The sword at her hip which had been broken when she left is now pristine. Saber brushes past the young master now dabbing herself in war paints and crosses the distance to the other Servant she found herself relying on. No words pass between them before Saber bends down to grab a jug of water from Angelesia's supplies without bothering to ask. She upends the entire container over her head and lets the water soak into her hair and splash down her body with slightly too much curve to her back for it to be an entirely innocent act on her part.

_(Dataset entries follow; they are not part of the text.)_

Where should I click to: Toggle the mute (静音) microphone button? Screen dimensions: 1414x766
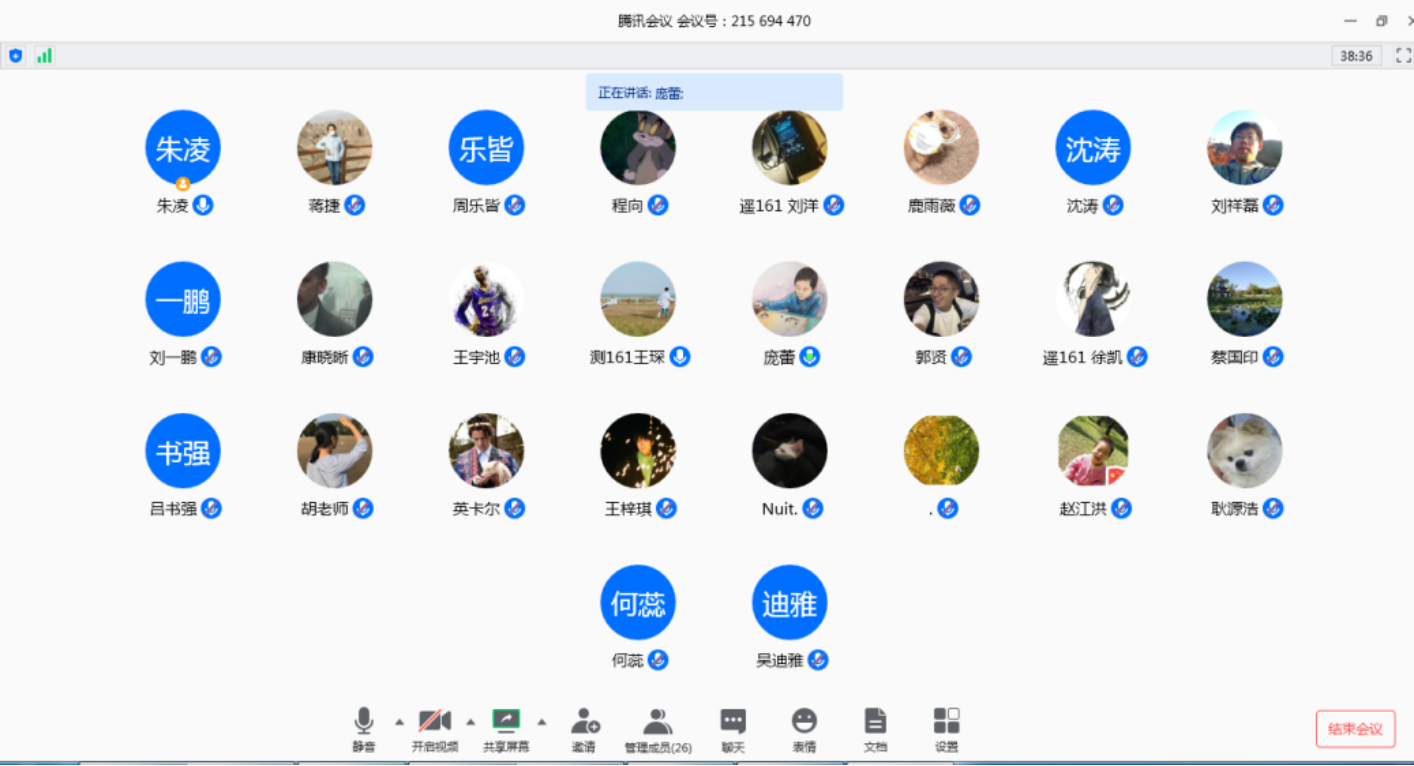[364, 729]
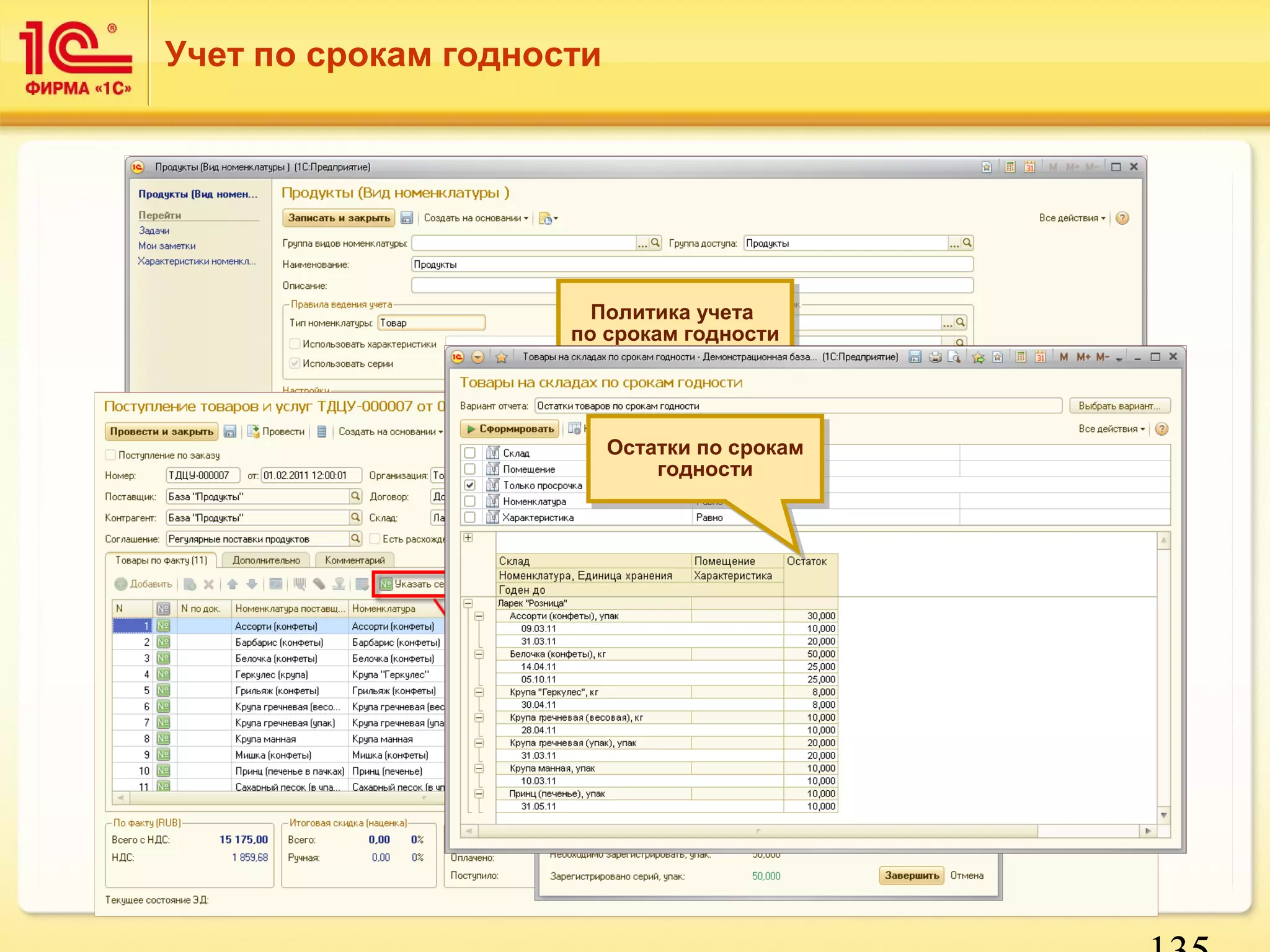Toggle the Только просрочка checkbox
The width and height of the screenshot is (1270, 952).
(470, 485)
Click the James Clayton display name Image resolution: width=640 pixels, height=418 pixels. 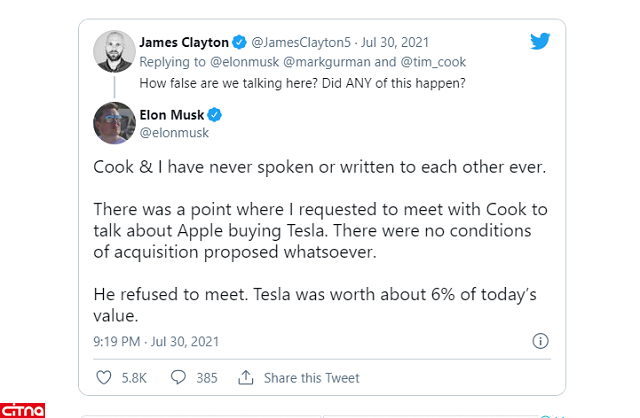point(184,43)
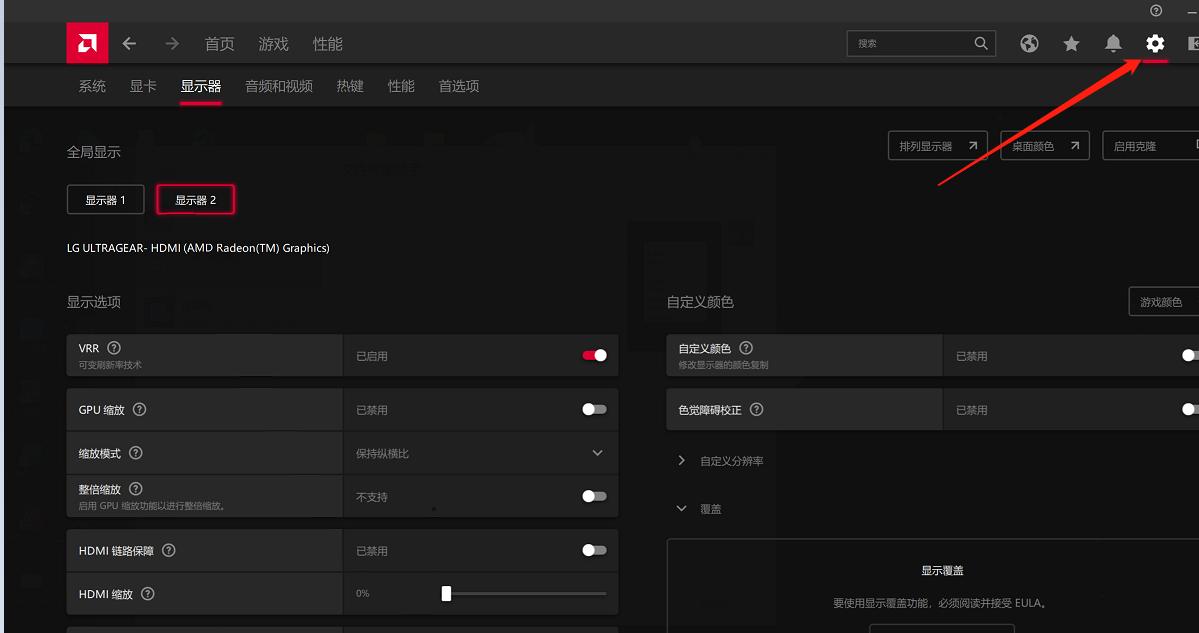This screenshot has height=633, width=1199.
Task: Open the VRR help tooltip icon
Action: tap(112, 348)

She twists her body in ways that at once seem impossible and alluring, highlighting muscles and the long, graceful curves of her body under the guise of cleansing herself in a way that highlights her beauty more than a warrior should need to bother with.

The blood does not wash away. Rather, it falls. Rather, it gathers across her tattoos and then shatters, falling at her feet in a neat pile of needles and broken shards like dark red ice. One particularly large piece tumbles from her chest in the exact shape of a dagger, and this she plucks out of the air with one hand and lets it roll between her fingers.

It is the crystallization of a grudge. The ill will she absorbed from the trap trickled uphill toward the king (that is to say, the princess) that had ordered it, small though it was. Jezara was not Actia and Saber could only manage to care so much, but even so pain was pain it demanded to be returned. Saber steps across the field again and towers over Angelesia. The idea she was fragile in that moment seemed absurd. If that was an illusion, it was a powerful one indeed.

She places the dagger in the young woman's hand. It is uncomfortable to touch, at once hot and slick and somehow sticky feeling, though it was none of those things and left no stain in the hand that held it. A gift. A tiny fan to feed to spark.

"You look a warrior, now. And you have earned my respect. Another gift, fit for your mantle. A warrior's last resort, and nothing more."

She turns her hollow eyes on Lancer, but only nods to acknowledge her existence. If she'd heard anything said about her, she gives no sign. Shows no interest in any developments that have happened here, in the choice of battlefield, or the dynamics of their alliance. These things have no bearing on her goals. Her work was finished, for the moment. The only thing that mattered now was waiting for her chance to cleanse herself of this ridiculous obsession that burned away even jealousy toward a superior tactician with a superior student. This freedom from desire thing did not suit her at all, and she could not wait to split Actia's skull open and have done with it.

She bends to pick up Fallweaver, as gently as she'd held her on arrival, and crosses away from the proper Master and Servant pair to sit with her hostage. Her teeth peek out from behind her lips as she makes a strange face, like a smile that died halfway to her cheeks.

"Well then. Here we are, little treasure. I thank you for your silence during our trip together. How now shall I reward you for it?"